Jetlerle Meclis binası, Emniyet Genel Müdürlüğü binası ve diğer önemli devlet daireleri bombalandı; görevliler şehit edildi.
Skorsky helikopterlerle vatandaşa mermi yağdırıldı; onlarca insan öldürüldü veya yaralandı.
Cumhurbaşkanı Recep Tayyip Erdoğan'ın kaldığı otel ve Cumhurbaşkanlığı Külliyesi bombalandı.
İşin en acı yanı da; Genelkurmay Başkanı ve birkaç kuvvet komutanı saatlerce rehin tutuldu.
...
Ancak...
Sahnelenmek istenen oyun yine tutmadı. Çünkü; sağduyu galip geldi ve vatandaş 'demokrasiye ve temsilcilerine' sahip çıktı. Meydanlar insanlar tarafından dolduruldu; sokaktaki asker ve vatandaş (münferit birkaç olay dışında) kucaklaştı. Aklıselim ve vatansever komutanlar bu pervasız 'kalkışma' karşısında resmen kalkan oldular; vatan evlatlarının daha fazla kırılmasını önlediler.
En önemlisi de; Meclis'te bir türlü uzlaşamayan iktidar partisi ile diğer partiler, ortak bir tavır sergileyerek 'demokrasiden' yana tavır aldılar. Özellikle Cumhurbaşkanı Recep Tayyip Erdoğan ve Başbakan Binali Yıldırım'ın soğukkanlı tutumları da olayların yatışmasında çok büyük rol oynadı. Ve böylece; darbeciler ve işbirlikçileri, okkalı bir tokat daha yemiş oldular.
...
Bu olay şunu açıkca ortaya koydu: Giderek büyüyen ve bölgesinde söz sahibi olmaya çalışan Türkiye'nin önü; öyle ya da böyle kesilmek isteniyor. Her alanda milli bir duruş sergilemeye başlayan ve '2023 yılı hedefi' olan Türkiye Cumhuriyeti'nin bölünüp parçalanması için gereken neyse yapılmak isteniyor.

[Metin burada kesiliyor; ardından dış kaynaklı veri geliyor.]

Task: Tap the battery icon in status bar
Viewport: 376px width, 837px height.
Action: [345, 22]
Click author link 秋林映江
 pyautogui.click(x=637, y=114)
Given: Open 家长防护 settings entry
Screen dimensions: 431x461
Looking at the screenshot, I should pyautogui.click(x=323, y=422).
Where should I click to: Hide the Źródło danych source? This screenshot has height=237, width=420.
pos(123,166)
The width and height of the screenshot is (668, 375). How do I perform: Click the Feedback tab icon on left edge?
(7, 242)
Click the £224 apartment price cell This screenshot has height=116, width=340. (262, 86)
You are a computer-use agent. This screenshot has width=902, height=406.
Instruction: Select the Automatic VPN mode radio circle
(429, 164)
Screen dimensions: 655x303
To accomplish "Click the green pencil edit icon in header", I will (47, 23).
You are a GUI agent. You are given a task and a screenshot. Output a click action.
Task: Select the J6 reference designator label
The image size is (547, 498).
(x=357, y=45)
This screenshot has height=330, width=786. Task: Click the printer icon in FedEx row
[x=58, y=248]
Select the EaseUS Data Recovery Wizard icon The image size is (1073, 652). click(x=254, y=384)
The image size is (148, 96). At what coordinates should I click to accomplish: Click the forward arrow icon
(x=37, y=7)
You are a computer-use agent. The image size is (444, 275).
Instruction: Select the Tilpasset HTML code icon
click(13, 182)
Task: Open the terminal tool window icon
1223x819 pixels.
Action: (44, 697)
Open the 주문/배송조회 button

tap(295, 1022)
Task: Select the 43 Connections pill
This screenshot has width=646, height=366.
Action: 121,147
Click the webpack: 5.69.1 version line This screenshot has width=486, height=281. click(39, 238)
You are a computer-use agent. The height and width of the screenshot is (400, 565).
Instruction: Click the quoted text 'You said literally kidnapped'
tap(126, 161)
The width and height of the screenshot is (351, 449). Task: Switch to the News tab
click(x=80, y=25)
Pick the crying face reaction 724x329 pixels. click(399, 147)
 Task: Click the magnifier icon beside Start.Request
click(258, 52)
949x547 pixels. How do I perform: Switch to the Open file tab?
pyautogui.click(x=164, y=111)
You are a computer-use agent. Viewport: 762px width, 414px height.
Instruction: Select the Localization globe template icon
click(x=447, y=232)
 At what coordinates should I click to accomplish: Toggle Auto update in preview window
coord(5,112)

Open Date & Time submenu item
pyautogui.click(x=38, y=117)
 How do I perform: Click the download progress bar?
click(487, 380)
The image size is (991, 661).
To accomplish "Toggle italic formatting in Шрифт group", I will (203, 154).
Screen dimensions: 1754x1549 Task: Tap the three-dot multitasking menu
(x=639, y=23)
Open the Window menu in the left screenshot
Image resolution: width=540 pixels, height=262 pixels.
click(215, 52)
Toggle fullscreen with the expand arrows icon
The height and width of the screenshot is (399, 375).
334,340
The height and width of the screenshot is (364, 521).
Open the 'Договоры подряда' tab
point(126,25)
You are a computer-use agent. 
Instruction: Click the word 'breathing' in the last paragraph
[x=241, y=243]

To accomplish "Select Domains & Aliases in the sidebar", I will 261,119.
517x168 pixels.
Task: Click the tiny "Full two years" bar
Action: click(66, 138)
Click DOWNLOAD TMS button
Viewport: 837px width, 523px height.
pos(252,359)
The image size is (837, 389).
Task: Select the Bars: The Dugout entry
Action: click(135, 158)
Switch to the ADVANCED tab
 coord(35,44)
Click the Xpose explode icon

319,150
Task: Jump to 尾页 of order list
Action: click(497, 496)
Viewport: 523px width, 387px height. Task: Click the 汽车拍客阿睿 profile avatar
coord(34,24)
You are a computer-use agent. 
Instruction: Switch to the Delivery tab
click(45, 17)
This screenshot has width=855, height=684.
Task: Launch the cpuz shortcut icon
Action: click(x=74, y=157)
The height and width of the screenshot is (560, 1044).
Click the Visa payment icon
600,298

İşin en acı yanı da; bu oyunun aktörlerinden bir çoğunun yerli işbirlikçilerden oluşması. Sırf AK Parti ve onun doğal başkanı olan Cumhurbaşkanı Recep Tayyip Erdoğan düşmanlığı; vatan ve millet kavramlarını bu hainlere unutturmuş görünüyor.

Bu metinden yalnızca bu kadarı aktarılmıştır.